In 1964, he was appointed as Assistant Professor of Physiology at Columbia University, where he established a laboratory to study cardiac contraction and relaxation. He showed the importance of calcium in the contraction process and of the sarcoplasmic reticulum and calcium in the relaxation of heart muscle. In 1967, he was named Associate Professor of Medicine and Physiology at the University of Chicago. In 1969, he became a named Professor of Medicine (Cardiology) at the Mt. Sinai School of Medicine. The role of phospholamban, a protein kinase A substrate that regulates cyclic AMP control of the sarcoplasmic reticulum, was discovered in his laboratory in New York.

In 1977, Dr. Katz moved to the University of Connecticut Medical School to become its first Chief of Cardiology. There, he continued his pioneering work in elucidating the importance of calcium in the contraction and relaxation of heart muscle. This work added insights into the influence of left ventricular hypertrophy on intracellular calcium kinetics and the relaxation of heart muscle. His subsequent research focused on heart failure, and he correlated findings from basic research in failing heart muscle with clinical findings in patients.

He retired from the University of Connecticut in 1998 and became Visiting Professor of Medicine and Physiology at Dartmouth Medical School. In 2008, he was appointed Visiting Professor of Medicine at Harvard Medical School, where he lectured on heart failure in a core curriculum for second-year medical students.

He published more than 400 papers on his research work, and 15 books. His single-authored book, Physiology of the Heart, is currently in its fifth edition.

Dr. Katz received many honors during a distinguished career as a basic scientist in cardiovascular work, including his election to membership in the American Society of Clinical Investigation, the Association of American Physicians, his being named the initial editor of the Journal of Molecular and Cellular Cardiology, and his serving as an advisor to and member of the National Heart, Lung, and Blood Institute in Bethesda and local and national American Heart Association committees. He received the Research Achievement Award of the American Heart Association in 1969; an Honorary Doctorate of Medicine from Carol Davila University (Bucharest, Romania) in 1991; the Peter Harris Distinguished Scientist Award of the International Society for Heart Research in 2004; the Lifetime Achievement Award of the Heart Failure Society of America in 2007; and the Medal of Merit of the International Academy of Cardiovascular Sciences in 2011.

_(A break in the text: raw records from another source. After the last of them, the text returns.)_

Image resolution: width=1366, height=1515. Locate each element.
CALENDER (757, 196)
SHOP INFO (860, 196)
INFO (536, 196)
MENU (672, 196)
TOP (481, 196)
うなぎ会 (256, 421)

He was married to Phyllis C. Beck—a distinguished scholar in her own right—for 57 years at the time of his death in January 2016. They have 4 children.

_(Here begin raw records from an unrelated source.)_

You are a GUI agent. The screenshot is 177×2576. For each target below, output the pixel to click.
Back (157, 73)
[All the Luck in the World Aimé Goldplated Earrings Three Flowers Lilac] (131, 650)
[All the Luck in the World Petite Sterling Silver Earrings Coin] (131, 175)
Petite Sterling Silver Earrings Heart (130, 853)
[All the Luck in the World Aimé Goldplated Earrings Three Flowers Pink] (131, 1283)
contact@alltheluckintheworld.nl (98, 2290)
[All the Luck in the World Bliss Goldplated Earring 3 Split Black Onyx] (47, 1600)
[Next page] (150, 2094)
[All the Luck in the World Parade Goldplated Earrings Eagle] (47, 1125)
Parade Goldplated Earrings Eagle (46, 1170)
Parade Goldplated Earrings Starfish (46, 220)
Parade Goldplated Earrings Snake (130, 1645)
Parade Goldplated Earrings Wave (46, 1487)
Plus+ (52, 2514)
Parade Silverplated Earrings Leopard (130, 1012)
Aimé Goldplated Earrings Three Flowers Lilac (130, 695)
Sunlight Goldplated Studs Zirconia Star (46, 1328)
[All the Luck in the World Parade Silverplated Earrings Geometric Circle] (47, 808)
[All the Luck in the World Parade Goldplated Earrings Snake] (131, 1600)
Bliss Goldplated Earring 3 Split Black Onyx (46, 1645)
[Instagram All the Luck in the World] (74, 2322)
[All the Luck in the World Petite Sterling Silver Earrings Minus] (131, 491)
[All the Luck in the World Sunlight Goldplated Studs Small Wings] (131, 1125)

In the memories and images that we have of Arnie Katz, we are immediately aware of his great smile, welcoming approach, keen intellect, great kindness, enthusiasm toward the effort to discover new truths in cardiovascular science, and the joy he had when others succeeded, especially the younger scientists.

Arnie Katz was a very special person, scientist, medical historian, friend, mentor, and teacher, and one who already is greatly missed by all those fortunate enough to know of his very substantial scientific accomplishments and contributions to cardiovascular science.